- Collected data -
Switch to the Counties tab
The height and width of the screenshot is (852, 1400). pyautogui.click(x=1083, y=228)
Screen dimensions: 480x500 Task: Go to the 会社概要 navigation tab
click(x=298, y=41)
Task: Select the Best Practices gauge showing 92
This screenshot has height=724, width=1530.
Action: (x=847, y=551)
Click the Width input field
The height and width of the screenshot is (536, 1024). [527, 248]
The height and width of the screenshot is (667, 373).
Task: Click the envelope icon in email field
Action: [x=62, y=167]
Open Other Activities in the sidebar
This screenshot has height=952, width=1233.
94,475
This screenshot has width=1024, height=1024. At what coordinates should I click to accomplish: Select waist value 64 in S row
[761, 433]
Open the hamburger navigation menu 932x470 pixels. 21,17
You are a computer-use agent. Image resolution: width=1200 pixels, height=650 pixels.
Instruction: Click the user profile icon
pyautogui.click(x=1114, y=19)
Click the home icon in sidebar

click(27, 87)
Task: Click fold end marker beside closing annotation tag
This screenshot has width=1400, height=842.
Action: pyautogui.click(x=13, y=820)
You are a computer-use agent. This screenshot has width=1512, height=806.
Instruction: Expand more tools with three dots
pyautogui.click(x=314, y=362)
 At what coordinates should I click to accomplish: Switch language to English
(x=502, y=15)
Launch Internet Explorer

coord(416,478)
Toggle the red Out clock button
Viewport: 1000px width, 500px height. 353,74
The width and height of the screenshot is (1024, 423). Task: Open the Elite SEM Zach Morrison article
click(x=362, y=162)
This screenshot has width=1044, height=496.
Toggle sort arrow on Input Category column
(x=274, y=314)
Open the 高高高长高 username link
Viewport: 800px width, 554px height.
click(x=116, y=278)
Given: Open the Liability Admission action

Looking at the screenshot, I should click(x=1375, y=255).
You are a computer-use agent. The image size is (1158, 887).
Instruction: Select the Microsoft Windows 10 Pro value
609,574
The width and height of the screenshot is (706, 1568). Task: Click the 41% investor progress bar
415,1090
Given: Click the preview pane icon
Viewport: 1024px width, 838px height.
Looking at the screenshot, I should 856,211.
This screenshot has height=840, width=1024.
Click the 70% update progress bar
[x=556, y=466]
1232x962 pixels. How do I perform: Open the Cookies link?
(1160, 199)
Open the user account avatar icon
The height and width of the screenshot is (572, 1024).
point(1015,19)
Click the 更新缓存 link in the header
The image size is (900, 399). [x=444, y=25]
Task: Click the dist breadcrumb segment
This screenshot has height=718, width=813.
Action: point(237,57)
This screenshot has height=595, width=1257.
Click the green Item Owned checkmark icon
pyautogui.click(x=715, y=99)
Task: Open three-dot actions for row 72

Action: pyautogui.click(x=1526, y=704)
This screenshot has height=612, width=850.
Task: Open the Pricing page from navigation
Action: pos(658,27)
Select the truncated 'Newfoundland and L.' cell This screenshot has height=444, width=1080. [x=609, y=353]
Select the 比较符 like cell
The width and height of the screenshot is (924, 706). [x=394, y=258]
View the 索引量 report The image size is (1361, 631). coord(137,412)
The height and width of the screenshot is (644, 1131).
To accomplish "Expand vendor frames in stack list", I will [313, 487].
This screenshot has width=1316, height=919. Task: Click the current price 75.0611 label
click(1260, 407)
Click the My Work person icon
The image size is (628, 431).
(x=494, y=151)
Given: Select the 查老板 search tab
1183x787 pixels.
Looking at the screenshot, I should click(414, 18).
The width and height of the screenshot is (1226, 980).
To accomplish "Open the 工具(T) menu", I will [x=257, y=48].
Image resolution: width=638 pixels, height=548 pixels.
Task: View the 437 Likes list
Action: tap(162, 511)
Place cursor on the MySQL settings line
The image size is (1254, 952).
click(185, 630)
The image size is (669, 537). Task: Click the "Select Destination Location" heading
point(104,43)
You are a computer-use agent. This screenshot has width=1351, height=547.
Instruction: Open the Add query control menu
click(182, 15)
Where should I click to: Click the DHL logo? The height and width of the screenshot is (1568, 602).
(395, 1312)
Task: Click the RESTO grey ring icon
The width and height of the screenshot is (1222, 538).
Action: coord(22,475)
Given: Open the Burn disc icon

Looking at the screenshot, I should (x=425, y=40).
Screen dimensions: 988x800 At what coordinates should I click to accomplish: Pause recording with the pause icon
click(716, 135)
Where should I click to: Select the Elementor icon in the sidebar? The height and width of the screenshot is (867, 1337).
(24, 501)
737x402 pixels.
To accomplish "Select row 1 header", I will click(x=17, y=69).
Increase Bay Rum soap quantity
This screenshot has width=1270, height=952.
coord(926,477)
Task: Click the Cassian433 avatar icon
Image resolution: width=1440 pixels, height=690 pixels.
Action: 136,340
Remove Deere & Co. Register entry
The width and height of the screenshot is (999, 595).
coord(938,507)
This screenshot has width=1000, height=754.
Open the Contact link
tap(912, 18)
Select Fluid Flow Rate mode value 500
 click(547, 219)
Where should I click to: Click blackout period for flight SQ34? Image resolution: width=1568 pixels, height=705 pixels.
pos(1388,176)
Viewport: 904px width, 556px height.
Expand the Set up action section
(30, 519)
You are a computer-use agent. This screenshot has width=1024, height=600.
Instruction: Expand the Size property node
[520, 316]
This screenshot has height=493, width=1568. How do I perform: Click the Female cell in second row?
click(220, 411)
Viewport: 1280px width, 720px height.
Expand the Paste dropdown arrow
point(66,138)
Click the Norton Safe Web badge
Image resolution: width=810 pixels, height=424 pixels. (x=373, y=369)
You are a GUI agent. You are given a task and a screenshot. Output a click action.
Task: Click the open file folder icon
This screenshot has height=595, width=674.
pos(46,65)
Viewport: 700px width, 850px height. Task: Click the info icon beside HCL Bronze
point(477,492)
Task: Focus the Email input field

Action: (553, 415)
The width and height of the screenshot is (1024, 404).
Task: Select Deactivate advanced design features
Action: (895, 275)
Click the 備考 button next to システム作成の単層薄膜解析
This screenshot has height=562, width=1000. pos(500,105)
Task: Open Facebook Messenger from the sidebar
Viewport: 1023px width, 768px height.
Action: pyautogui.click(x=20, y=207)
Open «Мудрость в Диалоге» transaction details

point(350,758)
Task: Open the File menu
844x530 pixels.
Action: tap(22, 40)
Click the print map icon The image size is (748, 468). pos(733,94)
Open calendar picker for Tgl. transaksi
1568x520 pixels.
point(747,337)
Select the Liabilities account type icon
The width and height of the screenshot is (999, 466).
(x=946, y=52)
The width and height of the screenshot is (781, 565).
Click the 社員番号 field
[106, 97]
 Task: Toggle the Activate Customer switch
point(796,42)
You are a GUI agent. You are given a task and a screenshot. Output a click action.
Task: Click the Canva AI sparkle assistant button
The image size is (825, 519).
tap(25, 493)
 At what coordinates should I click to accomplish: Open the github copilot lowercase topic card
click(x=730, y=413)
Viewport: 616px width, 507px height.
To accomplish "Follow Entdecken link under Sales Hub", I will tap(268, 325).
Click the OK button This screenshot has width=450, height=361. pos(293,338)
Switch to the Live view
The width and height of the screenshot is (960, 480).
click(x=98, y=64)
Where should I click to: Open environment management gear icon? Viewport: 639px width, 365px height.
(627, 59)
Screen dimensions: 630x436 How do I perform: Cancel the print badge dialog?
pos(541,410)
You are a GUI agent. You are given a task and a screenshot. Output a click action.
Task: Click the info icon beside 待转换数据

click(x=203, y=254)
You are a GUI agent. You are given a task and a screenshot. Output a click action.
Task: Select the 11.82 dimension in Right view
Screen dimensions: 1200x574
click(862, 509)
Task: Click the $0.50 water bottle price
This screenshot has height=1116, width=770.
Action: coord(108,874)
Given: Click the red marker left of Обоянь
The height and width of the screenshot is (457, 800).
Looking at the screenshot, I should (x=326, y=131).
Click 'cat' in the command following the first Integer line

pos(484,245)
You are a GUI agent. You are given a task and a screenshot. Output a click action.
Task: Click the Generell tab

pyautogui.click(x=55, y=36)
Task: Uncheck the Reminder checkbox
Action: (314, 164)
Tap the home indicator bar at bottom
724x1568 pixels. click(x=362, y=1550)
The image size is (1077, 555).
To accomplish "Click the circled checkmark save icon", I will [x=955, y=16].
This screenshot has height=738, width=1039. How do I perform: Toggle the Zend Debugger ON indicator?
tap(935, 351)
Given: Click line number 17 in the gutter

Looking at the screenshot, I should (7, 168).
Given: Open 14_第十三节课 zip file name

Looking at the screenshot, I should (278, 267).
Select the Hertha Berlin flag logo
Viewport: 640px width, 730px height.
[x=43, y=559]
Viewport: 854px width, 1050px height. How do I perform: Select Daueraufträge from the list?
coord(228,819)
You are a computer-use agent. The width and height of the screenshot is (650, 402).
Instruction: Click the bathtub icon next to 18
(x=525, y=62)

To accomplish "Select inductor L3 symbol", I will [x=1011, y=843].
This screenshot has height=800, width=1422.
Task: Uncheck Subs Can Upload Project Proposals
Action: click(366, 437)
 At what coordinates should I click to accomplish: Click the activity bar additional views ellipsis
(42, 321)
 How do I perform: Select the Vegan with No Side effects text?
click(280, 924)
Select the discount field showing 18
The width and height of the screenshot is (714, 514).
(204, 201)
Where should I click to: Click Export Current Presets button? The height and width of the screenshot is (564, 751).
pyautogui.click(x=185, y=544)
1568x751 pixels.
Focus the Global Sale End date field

- WHAT YOU HAVE TO DO -
Which lines of the data contain "showing"? Copy them all.

- EXPECTED ANSWER -
Task: Select the Best Practices gauge showing 92
Select the discount field showing 18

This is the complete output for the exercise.